Page MenuHomePhabricator

One instance hammering on NFS should not make it unavailable to everyone else
Closed, ResolvedPublic

Description

A single user heavily using NFS basically takes down all of Labs. It should be far more robust than that.

Event Timeline

yuvipanda raised the priority of this task from to Needs Triage.
yuvipanda updated the task description. (Show Details)
yuvipanda added subscribers: yuvipanda, coren.
Restricted Application added a subscriber: Aklapper. · View Herald TranscriptApr 10 2015, 9:25 PM
Ricordisamoa added a subscriber: Ricordisamoa.

At the time this happened I looked at https://grafana.wikimedia.org/#/dashboard/db/labs-monitoring and the inbound traffic on labstore1001 nearly hit 100MBps a few times in spikes while the IO was stuck at 100% during the same time.

The following are my thoughts regarding trying to make this type of setup harder to accidentally take down by a single user. I have not verified my assumptions again and my information regarding the state of this in Linux is a few years old.

As the bottleneck is disk IO the best solution to fairly share it between users. This is made difficult by the Linux NFS client and server implementation, because ionice hints are discarded by the client and the server does not give the IO-scheduler the information to distinguish between different clients/users.

It might be possible that there is a different thread used for each client/user on the server then one could try to put each into a different IO-scheduler group.

Another idea is to make network-IO the bottleneck to be able introduce fairness at that point. Traffic shaping the maximum incoming network bandwidth on each client connection might help. Or limiting the overall incoming network bandwidth and then fairly sharing (with e.g. HFSC) over each NFS connection.

I wonder how Ceph would compare in this case...

coren added a comment.Apr 15 2015, 3:17 PM

NFS indeed does not allow us to know which enduser is responsible for any specific traffic, as an unavoidable consequence of the levels of abstraction that are in play* Regardless, it may well be possible to shape traffic at the /instance/ resolution which, while not granular enough to do a per-user fair distribution of resources, would - generally - still allow us to prevent a single errant operation from affecting all of labs.

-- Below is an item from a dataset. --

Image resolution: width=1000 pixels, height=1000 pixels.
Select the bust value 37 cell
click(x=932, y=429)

This wouldn't be perfect as the relationship between NFS network traffic and actual IO bandwidth on the server is not 1:1, but it would have prevented the specific issue that was the cause of the brief outage that prompted this ticket. In addition, to be useful, the rate limit needs to be somewhat conservative and so there would be a noticable impact on general NFS speed even when IO bandwidth has not reached its limit.

All of that said, some of those downsides may well be blessings in disguise. Inter alia, discouraging very expensive NFS I/O in favor of instance-local storage or forms of storage other than the filesystems (databases, object storage) is likely to be beneficial in the longer term because those all scale better.

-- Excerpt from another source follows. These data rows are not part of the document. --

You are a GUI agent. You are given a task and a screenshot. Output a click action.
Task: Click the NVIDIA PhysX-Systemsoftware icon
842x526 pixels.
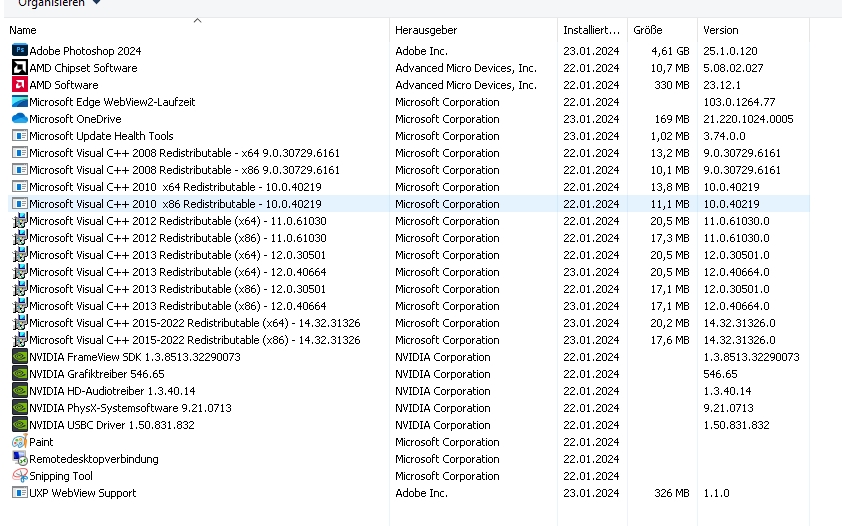19,407
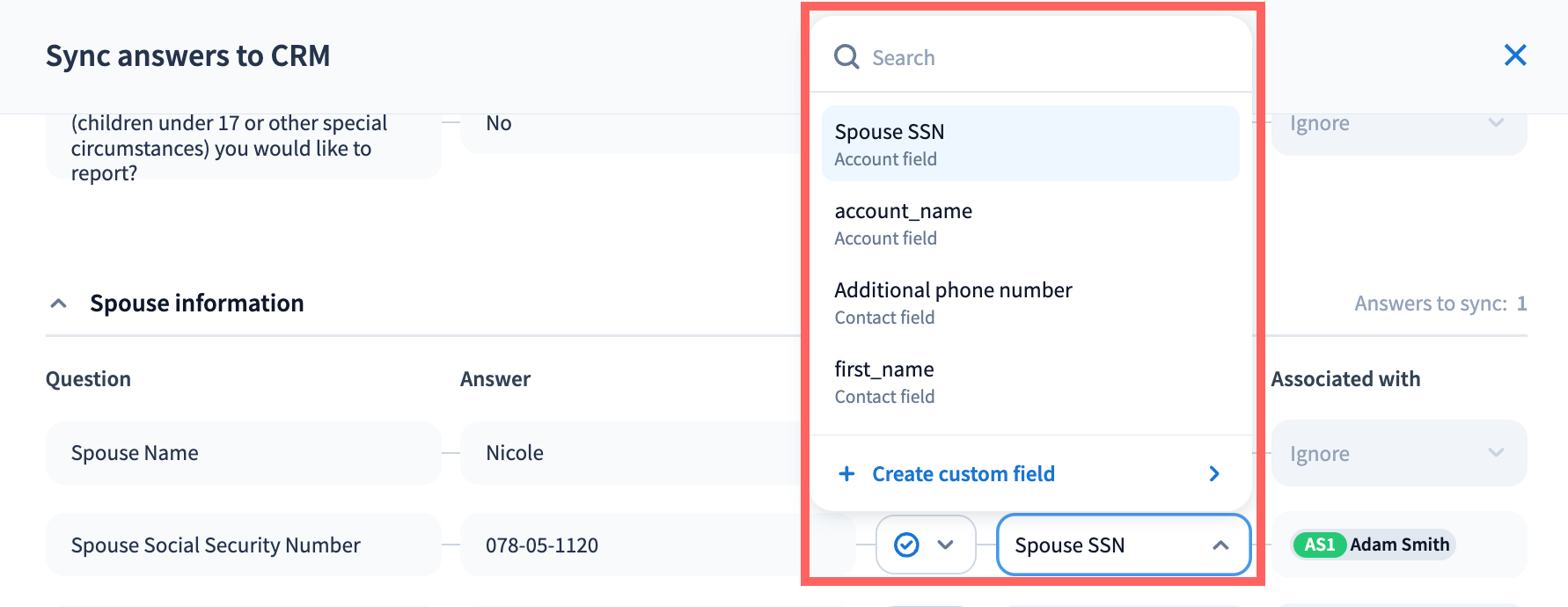Click the magnifier search icon

pos(846,57)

  • This is not /strictly/ true as the file operations are associated with a uid at the vfs level, but there are no hook in place that would allow us to rate-limit at that level.
chasemp triaged this task as High priority.Nov 30 2015, 5:23 PM
chasemp added a subscriber: chasemp.

on vm usage patterns for write

https://phabricator.wikimedia.org/T126083#2004459

I am looking at shaping traffic using tc to some extent (though pretty liberally) to keep outliers within boundaries our current NFS setup can sustain

chasemp closed this task as Resolved.Mar 2 2016, 11:37 PM

I believe with the rollout of https://gerrit.wikimedia.org/r/#/c/272900/ this has improved greatly. It is not necessarily difficult to overwhelm the modest NFS setup but it is certainly less easy and requires concerted load among several clients. I am going to close this for now though there is more work ongoing to improve the situation.